O Lord, make thy servant Elizabeth our Queen
to rejoice in thy strength:

I declare before you all that my whole life
whether it be long or short shall be devoted to your service.

give her her heart’s desire,
and deny not the request of her lips;

I shall not have strength to carry out this resolution alone*
unless you join in it with me.

but prevent her with thine everlasting blessing,

God help me to make good my vow,
and God bless all of you who are willing to share in it.

and give her a long life, even for ever and ever.

I look forward to continuing to serve you
with all my heart.
Your servant, Elizabeth.

Amen.


Lines 1-2, 5-6, 9 & 16: from text set by William Byrd (1543-1623) adapted from Psalm 21.1-4.
Lines 3-4, 7-8 & 10-11: from the speech made by HM Queen Elizabeth Il (when Princess Elizabeth) on her 21st birthday in 1947, broadcast from Cape Town, South Africa.
Lines 13-15: drawn from a letter to the nation written by HM Queen Elizabeth I and published on 5th February 2022, the eve of the 70 anniversary of her accession to the throne.

Text compiled by the Revd Canon Dr Simon Jones, Chaplain of Merton College, Oxford.

*This line is repeated at the end in the musical setting.


Programme note

Your Servant, Elizabeth, commissioned for the 2022 Platinum Jubilee celebration at the BBC Proms, also pays homage to William Byrd’s O Lord, make thy servant Elizabeth, a prayer for Queen Elizabeth I written over 400 years ago. When the BBC approached me about this new work, with the stipulation that it use both Byrd’s music and text as a starting point, my initial delight was tinged with apprehension. What would I be able to add? Might it not be a better idea to simply perform this masterpiece of polyphony twice in tonight’s concert?
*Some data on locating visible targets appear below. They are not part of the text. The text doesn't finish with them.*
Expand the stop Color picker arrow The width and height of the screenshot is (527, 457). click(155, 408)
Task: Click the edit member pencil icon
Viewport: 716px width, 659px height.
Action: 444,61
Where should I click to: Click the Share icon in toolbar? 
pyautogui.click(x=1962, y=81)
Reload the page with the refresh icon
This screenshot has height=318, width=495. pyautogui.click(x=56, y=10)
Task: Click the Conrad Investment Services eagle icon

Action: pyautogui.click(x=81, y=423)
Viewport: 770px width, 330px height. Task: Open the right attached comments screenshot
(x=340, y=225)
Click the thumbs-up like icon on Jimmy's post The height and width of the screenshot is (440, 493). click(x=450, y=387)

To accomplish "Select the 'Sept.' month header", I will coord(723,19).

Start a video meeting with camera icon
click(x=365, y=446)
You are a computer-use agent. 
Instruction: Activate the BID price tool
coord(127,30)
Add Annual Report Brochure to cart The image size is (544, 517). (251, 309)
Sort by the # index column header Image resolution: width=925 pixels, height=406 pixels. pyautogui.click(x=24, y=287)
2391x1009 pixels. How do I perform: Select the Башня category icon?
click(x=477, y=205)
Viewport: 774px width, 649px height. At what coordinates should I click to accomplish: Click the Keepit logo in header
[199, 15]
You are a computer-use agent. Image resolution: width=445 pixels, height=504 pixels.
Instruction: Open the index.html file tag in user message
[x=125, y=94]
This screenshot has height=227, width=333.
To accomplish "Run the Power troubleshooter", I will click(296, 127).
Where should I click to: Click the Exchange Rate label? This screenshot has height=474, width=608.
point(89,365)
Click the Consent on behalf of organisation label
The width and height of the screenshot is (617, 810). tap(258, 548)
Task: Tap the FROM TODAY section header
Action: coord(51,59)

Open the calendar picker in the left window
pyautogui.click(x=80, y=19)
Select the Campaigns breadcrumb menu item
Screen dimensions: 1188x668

My way ‘in’ eventually came through words. Whilst Byrd’s music will never date, the excerpts he adapted from Psalm 21 for his text concentrated solely on the relationship between the monarch and her God, and felt incomplete in the context of tonight’s 21st century celebration. For the past year I have had the great fortune to be a Visiting Research Fellow in the Creative Arts at Merton College Oxford, and so I turned to the college Chaplain, the Revd Canon Dr Simon Jones, for advice. Were there excerpts of other Psalms that I could incorporate, in order to extol not just Queen Elizabeth’s relationship with God, but with us? Simon’s spine-tinglingly inspiring idea, that Byrd’s text be put into dialogue with Queen Elizabeth Il’s own words, freed me to see this commission in an entirely new light. I imagined William in the act of writing his choral prayer, Queen Elizabeth Il speaking directly to us, and revelled in stretching and transforming Byrd’s music in service of this new conversation across the centuries.